Dataset entries START
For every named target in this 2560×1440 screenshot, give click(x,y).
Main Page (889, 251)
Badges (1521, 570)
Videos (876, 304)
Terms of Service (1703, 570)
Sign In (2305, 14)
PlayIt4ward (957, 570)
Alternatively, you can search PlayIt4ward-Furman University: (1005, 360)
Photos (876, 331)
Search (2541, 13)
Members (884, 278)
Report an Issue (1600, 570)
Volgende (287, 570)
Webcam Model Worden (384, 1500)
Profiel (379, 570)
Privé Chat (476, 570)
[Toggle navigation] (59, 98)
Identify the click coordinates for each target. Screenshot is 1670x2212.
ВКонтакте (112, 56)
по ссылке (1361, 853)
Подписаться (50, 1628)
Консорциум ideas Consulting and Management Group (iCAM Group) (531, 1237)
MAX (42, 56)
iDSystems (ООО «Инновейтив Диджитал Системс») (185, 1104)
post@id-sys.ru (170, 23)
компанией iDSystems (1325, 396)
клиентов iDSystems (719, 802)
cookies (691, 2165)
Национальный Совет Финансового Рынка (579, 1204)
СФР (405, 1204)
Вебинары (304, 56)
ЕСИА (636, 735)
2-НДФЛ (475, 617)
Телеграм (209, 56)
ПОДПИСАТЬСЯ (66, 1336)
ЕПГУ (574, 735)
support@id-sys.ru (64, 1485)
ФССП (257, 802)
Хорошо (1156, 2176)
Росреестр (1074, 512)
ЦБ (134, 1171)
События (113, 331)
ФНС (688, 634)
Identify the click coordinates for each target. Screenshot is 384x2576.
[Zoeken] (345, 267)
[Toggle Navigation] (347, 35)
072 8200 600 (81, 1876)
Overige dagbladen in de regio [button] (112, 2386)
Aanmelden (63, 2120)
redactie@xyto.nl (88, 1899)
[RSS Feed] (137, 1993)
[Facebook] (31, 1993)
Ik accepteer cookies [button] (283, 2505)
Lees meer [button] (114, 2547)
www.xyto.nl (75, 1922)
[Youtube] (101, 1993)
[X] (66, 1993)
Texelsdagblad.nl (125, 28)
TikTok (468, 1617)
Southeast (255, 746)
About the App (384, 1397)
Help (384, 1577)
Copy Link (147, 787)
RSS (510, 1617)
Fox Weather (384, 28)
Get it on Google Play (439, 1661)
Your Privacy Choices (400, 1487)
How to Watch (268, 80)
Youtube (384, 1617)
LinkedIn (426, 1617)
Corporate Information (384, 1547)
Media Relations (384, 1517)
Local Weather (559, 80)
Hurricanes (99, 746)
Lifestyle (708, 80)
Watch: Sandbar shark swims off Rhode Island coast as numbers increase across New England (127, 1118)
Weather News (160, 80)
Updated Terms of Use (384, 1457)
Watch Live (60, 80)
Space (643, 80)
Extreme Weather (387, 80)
Dataset entries END
■ What you need to do ■
Could you output, exactly and with nothing else, the lines from the start of the records through the line containing "Screenshot is 1670x2212."?

■ Completed exercise ■
For every named target in this 2560×1440 screenshot, give click(x,y).
Main Page (889, 251)
Badges (1521, 570)
Videos (876, 304)
Terms of Service (1703, 570)
Sign In (2305, 14)
PlayIt4ward (957, 570)
Alternatively, you can search PlayIt4ward-Furman University: (1005, 360)
Photos (876, 331)
Search (2541, 13)
Members (884, 278)
Report an Issue (1600, 570)
Volgende (287, 570)
Webcam Model Worden (384, 1500)
Profiel (379, 570)
Privé Chat (476, 570)
[Toggle navigation] (59, 98)
Identify the click coordinates for each target. Screenshot is 1670x2212.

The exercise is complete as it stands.